Abstract
The safety of carotid endarterectomy in patients with a response to antiplatelet agents (aspirin and clopidogrel) confirmed by point-of-care testing is unknown. Thus, we sought to determine whether using point-of-care assessment of platelet inhibition reveals risk factors for operative complications or predicts clinical outcomes.
We reviewed records of carotid endarterectomy patients treated from March 2013 to July 2015 to extract demographics, lesion characteristics, laboratory data, procedural complications, and follow-up. Administration of aspirin, clopidogrel, or therapeutic anticoagulation within 5 days before surgery was recorded.

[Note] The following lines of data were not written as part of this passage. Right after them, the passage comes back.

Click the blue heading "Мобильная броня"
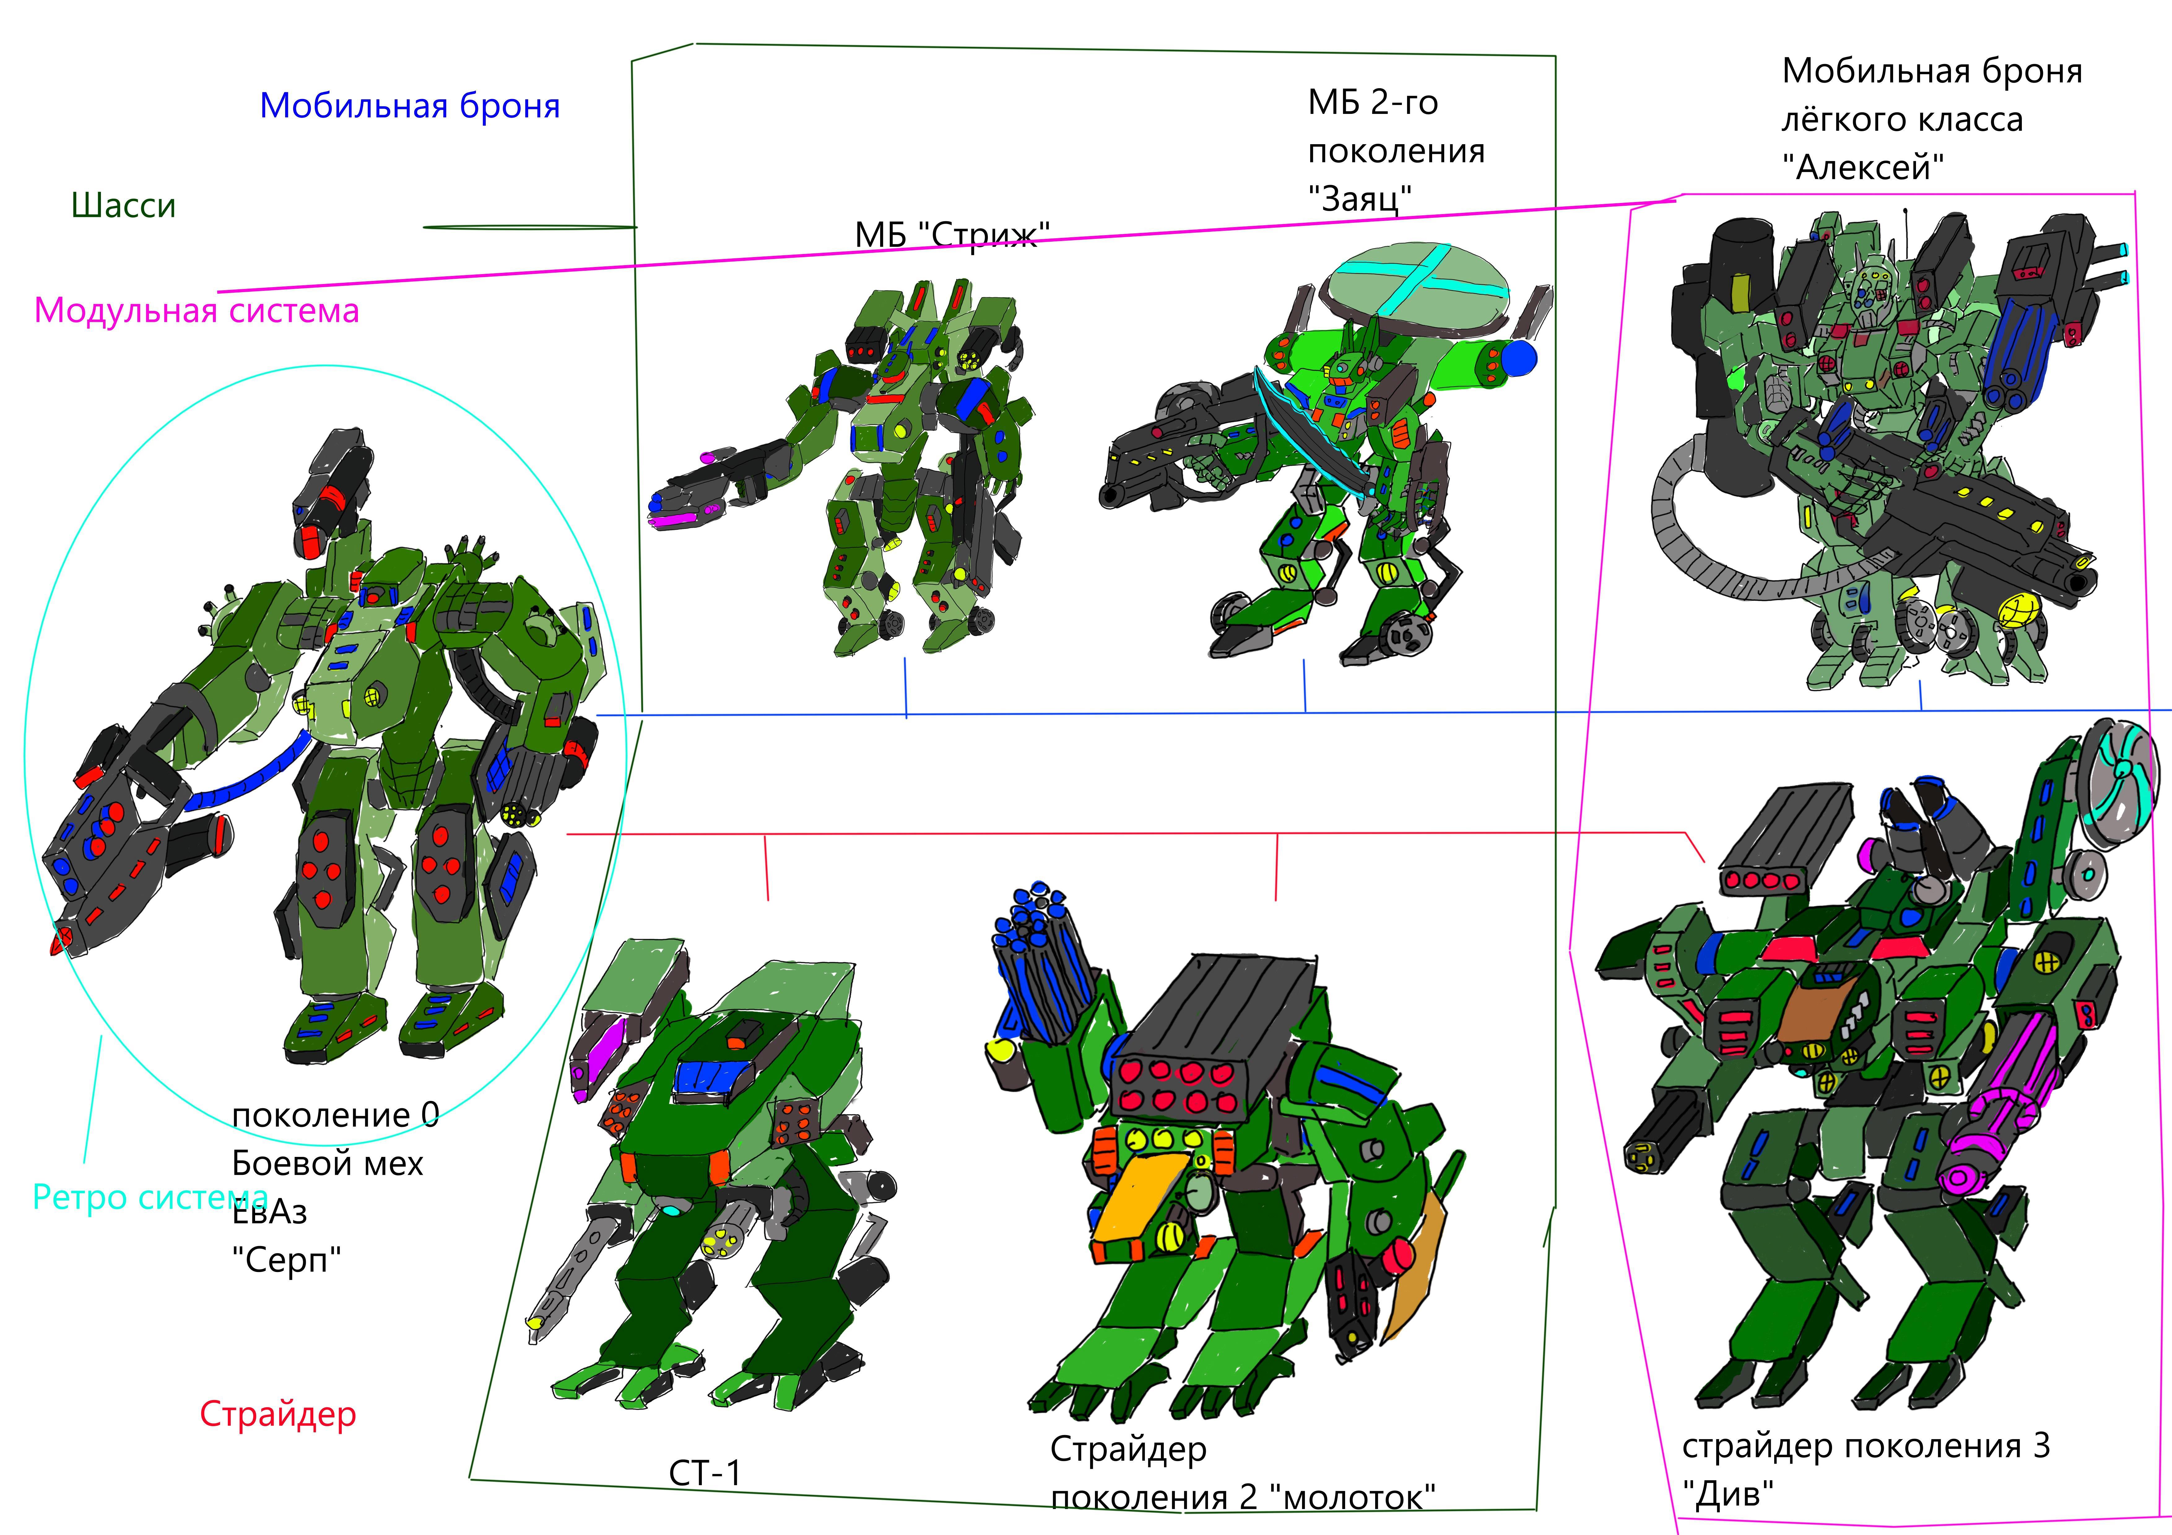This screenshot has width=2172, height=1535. coord(410,106)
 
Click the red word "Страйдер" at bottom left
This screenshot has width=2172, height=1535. coord(278,1414)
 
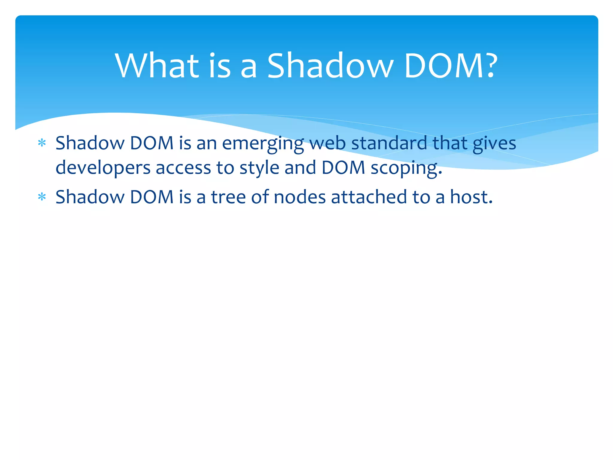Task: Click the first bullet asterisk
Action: (42, 143)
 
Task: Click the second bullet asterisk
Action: (42, 197)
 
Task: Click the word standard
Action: (389, 143)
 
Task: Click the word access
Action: (183, 168)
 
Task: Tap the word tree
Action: (228, 197)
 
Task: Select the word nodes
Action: (300, 197)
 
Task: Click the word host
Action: (471, 197)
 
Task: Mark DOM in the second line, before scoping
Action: (343, 168)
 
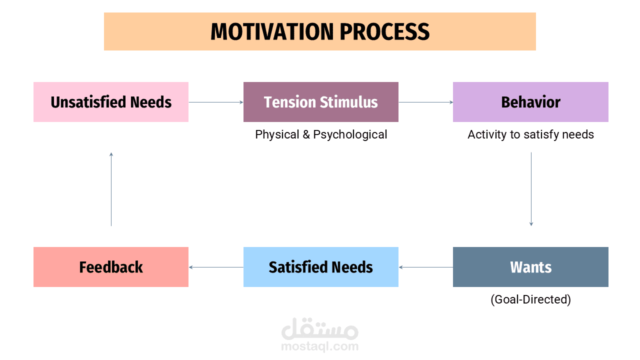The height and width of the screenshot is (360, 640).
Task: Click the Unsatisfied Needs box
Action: coord(111,102)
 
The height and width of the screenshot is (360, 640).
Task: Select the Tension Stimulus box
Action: coord(321,102)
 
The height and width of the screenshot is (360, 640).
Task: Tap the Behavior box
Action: coord(530,102)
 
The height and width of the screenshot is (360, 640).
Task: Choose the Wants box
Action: coord(530,267)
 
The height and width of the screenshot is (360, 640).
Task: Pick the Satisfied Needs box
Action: coord(321,267)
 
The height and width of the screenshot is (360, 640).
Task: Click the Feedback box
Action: coord(111,267)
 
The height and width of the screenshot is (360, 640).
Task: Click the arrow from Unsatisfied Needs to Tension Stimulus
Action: coord(216,102)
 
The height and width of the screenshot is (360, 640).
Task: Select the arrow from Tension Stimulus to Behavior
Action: coord(426,102)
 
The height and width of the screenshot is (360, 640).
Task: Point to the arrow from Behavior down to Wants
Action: coord(531,189)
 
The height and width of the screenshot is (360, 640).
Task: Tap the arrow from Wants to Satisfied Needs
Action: coord(426,267)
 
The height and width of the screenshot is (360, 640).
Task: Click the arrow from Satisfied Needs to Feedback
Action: coord(216,267)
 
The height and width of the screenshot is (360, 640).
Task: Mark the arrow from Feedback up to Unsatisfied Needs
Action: coord(111,189)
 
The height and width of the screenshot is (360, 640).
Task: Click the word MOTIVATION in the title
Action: coord(272,32)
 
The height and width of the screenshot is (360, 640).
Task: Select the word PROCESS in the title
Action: coord(385,32)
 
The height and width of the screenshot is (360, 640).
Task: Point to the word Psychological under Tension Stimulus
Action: coord(350,134)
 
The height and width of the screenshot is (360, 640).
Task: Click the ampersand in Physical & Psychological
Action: coord(306,134)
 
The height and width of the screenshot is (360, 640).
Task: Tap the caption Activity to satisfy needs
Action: coord(530,134)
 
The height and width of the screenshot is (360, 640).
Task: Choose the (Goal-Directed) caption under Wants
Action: coord(530,300)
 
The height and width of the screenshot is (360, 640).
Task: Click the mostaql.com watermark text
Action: coord(320,346)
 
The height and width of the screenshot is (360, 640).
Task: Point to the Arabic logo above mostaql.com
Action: coord(320,328)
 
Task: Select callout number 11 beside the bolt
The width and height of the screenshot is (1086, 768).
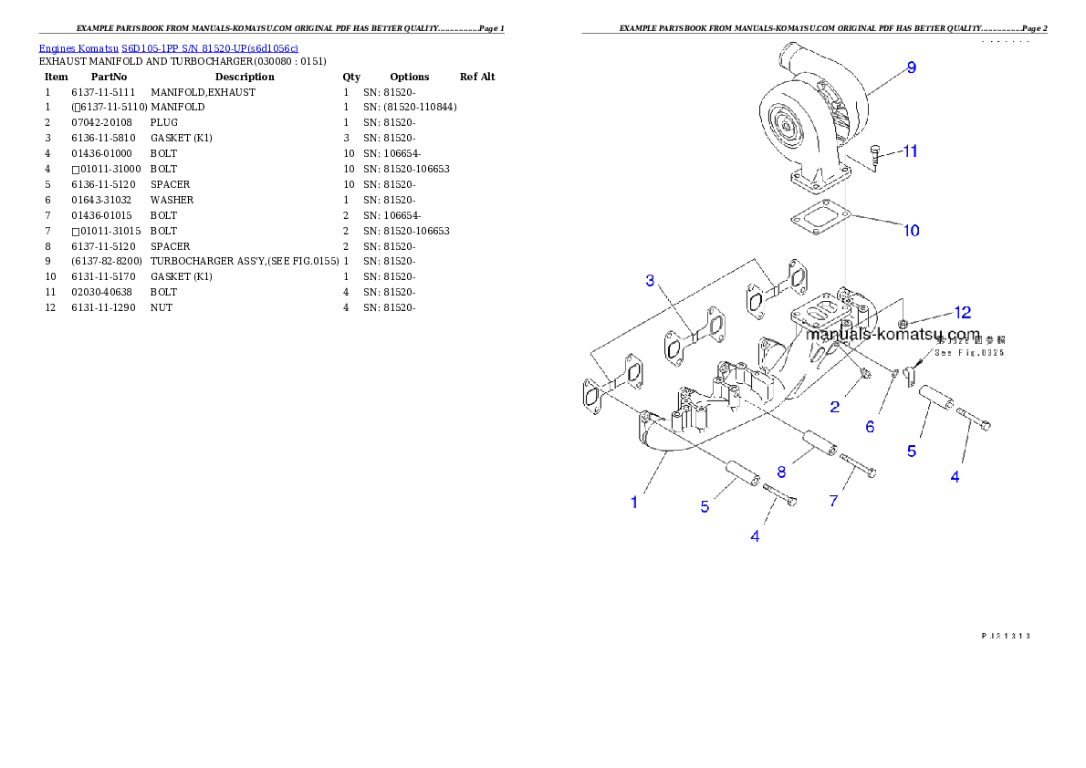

We analyzed 79 patients with 86 lesions (mean age 70.9 ± 10.0 years). More patients with a P2Y12 reaction unit (PRU) <170 had neck hematomas (4/10, 40.0%) than those with a PRU ≥170 (2/9, 22.2%) (P = 0.63). Estimated blood loss ≥100 mL was more frequent among patients with PRU <170 (9/10, 90.0%) than among those with PRU ≥170 (5/9, 55.6%) (P = 0.09). Clopidogrel use, regardless of response, independently predicted neck hematoma in a logistic regression model, with increased odds of 8.5. Mean postoperative modified Rankin Scale scores did not differ statistically between clopidogrel users and nonusers at a mean follow-up of 108.5 ± 146.3 days (P = 0.27).
Clopidogrel use within 5 days of carotid endarterectomy independently predicted postoperative neck hematomas, most of which were managed conservatively. Patients with PRU <170 were more likely to have estimated blood loss ≥100 mL during surgery and surgery lasting ≥3 hours.